PG recovery reservation state chart

All of lore.kernel.org
 help / color / mirror / Atom feed

* PG recovery reservation state chart
@ 2012-10-02 19:48 Mike Ryan
  2012-10-02 20:02 ` Gregory Farnum
                   ` (3 more replies)
  0 siblings, 4 replies; 11+ messages in thread
From: Mike Ryan @ 2012-10-02 19:48 UTC (permalink / raw)
  To: ceph-devel

[-- Attachment #1: Type: text/plain, Size: 1161 bytes --]

Tried sending this earlier but it seems the list doesn't like PNGs.
dotty or dot -Tpng will make short work of the .dot file I've attached.

These are the changes to the Active state of the PG state chart in order
to support recovery reservations. This is Important Stuff, so please
criticize mercilessly.

Here's a prose version:

When the PG activates, it determines whether it needs to do recovery. If
it does, it grabs its local reservation, then grabs a remote reservation
from each replica in order of OSD ID (to prevent deadlock). Once all
remotes are reserved, it starts recovering.

After recovery, all remote reservations are dropped. If no backfill is
necessary, the local reservation is dropped and we jump to Clean.

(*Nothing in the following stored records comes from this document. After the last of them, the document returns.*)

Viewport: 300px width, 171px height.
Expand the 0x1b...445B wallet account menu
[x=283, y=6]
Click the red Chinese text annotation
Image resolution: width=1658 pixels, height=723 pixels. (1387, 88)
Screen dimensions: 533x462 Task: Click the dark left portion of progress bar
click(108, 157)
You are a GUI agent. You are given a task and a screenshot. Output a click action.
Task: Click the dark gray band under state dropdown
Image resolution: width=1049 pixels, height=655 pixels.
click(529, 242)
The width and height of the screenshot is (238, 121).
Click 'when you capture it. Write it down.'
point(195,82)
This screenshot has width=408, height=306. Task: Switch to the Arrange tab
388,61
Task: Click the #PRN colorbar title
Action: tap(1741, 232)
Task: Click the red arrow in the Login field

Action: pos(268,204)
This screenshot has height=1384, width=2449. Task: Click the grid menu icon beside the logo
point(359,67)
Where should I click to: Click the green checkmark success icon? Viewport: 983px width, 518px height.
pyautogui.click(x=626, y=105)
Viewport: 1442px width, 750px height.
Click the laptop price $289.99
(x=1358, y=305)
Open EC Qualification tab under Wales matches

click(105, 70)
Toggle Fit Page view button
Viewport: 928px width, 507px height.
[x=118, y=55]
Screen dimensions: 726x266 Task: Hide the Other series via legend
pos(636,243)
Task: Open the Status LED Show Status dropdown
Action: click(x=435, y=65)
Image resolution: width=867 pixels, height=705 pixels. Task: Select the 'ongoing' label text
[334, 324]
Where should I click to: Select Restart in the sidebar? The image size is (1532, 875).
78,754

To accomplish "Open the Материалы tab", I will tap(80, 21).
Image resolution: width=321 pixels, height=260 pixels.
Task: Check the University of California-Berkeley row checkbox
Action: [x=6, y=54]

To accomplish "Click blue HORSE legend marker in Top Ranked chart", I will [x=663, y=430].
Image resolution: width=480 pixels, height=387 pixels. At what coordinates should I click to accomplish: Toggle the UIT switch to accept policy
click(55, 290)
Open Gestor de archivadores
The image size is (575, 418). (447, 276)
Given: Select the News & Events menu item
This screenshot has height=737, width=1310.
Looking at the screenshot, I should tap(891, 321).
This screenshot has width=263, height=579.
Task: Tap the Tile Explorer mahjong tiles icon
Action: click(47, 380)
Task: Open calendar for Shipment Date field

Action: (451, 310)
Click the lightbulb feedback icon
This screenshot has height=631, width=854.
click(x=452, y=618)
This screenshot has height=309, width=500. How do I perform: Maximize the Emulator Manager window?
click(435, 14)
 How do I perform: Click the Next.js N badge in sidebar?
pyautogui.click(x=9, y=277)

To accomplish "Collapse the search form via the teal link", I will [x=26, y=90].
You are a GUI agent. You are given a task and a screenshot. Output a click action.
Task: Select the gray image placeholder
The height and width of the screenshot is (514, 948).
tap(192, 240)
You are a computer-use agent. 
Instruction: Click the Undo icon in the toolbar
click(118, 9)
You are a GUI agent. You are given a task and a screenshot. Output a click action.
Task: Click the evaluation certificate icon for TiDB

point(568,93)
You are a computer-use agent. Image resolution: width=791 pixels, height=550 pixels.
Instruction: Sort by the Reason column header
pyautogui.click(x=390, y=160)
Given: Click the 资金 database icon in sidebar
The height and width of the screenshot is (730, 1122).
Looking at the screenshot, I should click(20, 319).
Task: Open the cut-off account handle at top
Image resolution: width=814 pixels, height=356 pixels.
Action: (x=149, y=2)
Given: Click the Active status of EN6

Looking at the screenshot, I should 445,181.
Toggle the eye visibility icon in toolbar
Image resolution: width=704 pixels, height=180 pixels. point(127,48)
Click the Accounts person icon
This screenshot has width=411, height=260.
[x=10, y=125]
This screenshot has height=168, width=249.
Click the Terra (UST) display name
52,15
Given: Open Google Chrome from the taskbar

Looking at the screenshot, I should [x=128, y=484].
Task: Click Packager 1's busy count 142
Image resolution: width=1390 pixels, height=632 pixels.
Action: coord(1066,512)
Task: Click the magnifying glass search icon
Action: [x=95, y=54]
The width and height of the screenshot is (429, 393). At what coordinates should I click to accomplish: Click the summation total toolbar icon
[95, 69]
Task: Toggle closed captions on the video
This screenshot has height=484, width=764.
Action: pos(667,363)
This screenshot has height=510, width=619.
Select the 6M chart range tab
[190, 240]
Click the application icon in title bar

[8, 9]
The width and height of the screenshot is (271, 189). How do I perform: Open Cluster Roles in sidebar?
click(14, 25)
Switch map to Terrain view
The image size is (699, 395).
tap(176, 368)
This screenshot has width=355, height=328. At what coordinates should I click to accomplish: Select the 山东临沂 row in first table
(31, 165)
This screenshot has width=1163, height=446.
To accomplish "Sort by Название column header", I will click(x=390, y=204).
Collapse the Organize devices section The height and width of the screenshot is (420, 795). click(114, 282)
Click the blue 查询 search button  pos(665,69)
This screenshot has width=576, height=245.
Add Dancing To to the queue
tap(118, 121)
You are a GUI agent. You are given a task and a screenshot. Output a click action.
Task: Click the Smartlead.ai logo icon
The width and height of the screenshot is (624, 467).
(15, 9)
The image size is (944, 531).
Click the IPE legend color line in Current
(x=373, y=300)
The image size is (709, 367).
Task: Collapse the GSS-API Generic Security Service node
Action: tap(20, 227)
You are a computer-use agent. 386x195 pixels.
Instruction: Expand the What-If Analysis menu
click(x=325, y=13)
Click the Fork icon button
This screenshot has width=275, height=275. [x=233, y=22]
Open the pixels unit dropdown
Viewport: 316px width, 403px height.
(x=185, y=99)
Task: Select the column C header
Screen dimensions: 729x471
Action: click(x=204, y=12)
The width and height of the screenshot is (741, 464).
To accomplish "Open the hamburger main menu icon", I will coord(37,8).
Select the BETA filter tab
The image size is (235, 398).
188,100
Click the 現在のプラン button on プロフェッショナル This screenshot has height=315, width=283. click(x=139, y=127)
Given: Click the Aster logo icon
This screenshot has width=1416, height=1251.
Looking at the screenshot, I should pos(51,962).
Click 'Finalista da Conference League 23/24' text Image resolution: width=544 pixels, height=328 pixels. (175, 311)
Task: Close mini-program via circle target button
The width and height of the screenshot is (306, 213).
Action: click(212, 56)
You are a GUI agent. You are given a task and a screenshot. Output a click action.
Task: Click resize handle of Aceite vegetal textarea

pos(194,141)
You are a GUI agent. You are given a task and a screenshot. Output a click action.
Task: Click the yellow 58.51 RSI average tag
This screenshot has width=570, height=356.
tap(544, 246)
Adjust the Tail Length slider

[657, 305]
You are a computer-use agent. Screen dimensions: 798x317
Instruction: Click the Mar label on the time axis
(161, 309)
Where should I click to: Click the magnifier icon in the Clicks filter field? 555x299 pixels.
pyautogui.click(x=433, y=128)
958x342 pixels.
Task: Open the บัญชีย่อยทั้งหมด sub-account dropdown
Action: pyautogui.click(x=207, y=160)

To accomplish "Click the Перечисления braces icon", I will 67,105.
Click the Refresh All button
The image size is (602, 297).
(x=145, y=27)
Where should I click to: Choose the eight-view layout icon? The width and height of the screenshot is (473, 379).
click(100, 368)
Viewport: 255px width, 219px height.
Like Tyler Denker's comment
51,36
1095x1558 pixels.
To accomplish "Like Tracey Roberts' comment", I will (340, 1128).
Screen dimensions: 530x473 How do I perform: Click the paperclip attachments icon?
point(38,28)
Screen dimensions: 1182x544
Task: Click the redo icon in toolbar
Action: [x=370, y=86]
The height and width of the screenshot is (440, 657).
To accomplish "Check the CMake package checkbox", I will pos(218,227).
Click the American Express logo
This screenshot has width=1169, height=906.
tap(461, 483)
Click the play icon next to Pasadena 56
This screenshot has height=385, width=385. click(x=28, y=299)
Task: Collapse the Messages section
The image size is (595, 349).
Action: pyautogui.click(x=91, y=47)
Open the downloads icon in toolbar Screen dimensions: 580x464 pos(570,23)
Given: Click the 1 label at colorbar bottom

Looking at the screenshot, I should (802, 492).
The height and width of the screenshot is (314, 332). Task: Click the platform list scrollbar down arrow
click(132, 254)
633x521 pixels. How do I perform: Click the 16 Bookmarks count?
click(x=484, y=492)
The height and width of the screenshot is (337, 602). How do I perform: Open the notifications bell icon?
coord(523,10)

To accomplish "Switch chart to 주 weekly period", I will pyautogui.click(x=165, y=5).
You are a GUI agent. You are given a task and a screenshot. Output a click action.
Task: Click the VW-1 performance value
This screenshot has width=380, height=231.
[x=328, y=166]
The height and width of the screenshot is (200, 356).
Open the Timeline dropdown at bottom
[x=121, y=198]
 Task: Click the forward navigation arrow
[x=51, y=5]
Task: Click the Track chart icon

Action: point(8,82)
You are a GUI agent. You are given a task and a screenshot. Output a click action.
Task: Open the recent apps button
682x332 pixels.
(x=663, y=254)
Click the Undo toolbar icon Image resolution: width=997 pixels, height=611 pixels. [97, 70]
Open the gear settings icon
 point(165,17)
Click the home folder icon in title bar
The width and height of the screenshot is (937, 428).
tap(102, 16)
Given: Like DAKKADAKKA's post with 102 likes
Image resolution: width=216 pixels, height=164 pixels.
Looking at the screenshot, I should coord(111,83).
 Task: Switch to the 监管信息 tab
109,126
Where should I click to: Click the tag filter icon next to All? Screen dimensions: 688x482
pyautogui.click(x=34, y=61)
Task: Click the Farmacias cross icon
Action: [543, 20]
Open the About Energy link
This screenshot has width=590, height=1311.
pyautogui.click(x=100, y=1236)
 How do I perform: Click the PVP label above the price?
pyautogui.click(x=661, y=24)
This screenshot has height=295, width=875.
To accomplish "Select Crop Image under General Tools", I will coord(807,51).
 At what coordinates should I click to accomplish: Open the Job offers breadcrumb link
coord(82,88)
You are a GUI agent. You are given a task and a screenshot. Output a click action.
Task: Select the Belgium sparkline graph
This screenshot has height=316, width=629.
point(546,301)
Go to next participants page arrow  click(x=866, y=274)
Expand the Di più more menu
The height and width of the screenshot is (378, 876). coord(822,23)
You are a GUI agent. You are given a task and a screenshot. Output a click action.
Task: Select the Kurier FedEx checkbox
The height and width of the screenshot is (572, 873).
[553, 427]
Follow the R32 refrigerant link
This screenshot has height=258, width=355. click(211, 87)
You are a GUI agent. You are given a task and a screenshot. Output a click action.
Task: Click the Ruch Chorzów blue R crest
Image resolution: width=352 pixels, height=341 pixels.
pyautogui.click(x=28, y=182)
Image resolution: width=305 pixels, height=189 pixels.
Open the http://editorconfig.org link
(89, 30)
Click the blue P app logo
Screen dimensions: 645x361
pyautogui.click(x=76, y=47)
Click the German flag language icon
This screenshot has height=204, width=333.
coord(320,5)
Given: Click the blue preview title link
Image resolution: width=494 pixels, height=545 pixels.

If we need to backfill, we request a remote backfill reservation from
the replica. If this reservation is rejected (due to the OSD being too
full) we drop our local reservation and wait for a while in
NotBackfilling. We then grab our local reservation and try again on the
remote reservation. Once we have the remote reservation, we backfill.
After Backfilling we drop the local and remote backfill reservation and
jump to Clean.

[-- Attachment #2: pg_recovery_reservation.dot --]
[-- Type: text/plain, Size: 876 bytes --]

digraph G {
    Activating -> Clean [label="AllReplicasClean"];
    Activating -> LocalReserving [label="DoRecovery"];
    LocalReserving -> WaitRemoteRecoveryReserved [label="LocalRecoveryReserved"];
    WaitRemoteRecoveryReserved -> WaitRemoteRecoveryReserved [label="RemoteReserved"];
    WaitRemoteRecoveryReserved -> Recovering [label="AllRemotesReserved"];
    Recovering -> Clean [label="AllReplicasClean"];
    Recovering -> WaitRemoteBackfillReserved [label="RequestBackfill"];
    WaitRemoteBackfillReserved -> NotBackfilling [label="RemoteReservationRejected"];
    NotBackfilling -> WaitLocalBackfillReservation [label="RequestBackfill"];
    WaitLocalBackfillReservation -> WaitRemoteBackfillReserved [label="LocalBackfillReserved"];
    WaitRemoteBackfillReserved -> Backfilling [label="RemoteBackfillReserved"];
    Backfilling -> Clean [label="Backfilled"];
}

^ permalink raw reply	[flat|nested] 11+ messages in thread

* Re: PG recovery reservation state chart
  2012-10-02 19:48 PG recovery reservation state chart Mike Ryan
@ 2012-10-02 20:02 ` Gregory Farnum
  2012-10-02 20:21   ` Mike Ryan
  2012-10-02 20:31 ` Josh Durgin
                   ` (2 subsequent siblings)
  3 siblings, 1 reply; 11+ messages in thread
From: Gregory Farnum @ 2012-10-02 20:02 UTC (permalink / raw)
  To: Mike Ryan; +Cc: ceph-devel

On Tue, Oct 2, 2012 at 12:48 PM, Mike Ryan <mike.ryan@inktank.com> wrote:
> Tried sending this earlier but it seems the list doesn't like PNGs.
> dotty or dot -Tpng will make short work of the .dot file I've attached.
>
>
> These are the changes to the Active state of the PG state chart in order
> to support recovery reservations. This is Important Stuff, so please
> criticize mercilessly.
>
> Here's a prose version:
>
> When the PG activates, it determines whether it needs to do recovery. If
> it does, it grabs its local reservation, then grabs a remote reservation
> from each replica in order of OSD ID (to prevent deadlock). Once all
> remotes are reserved, it starts recovering.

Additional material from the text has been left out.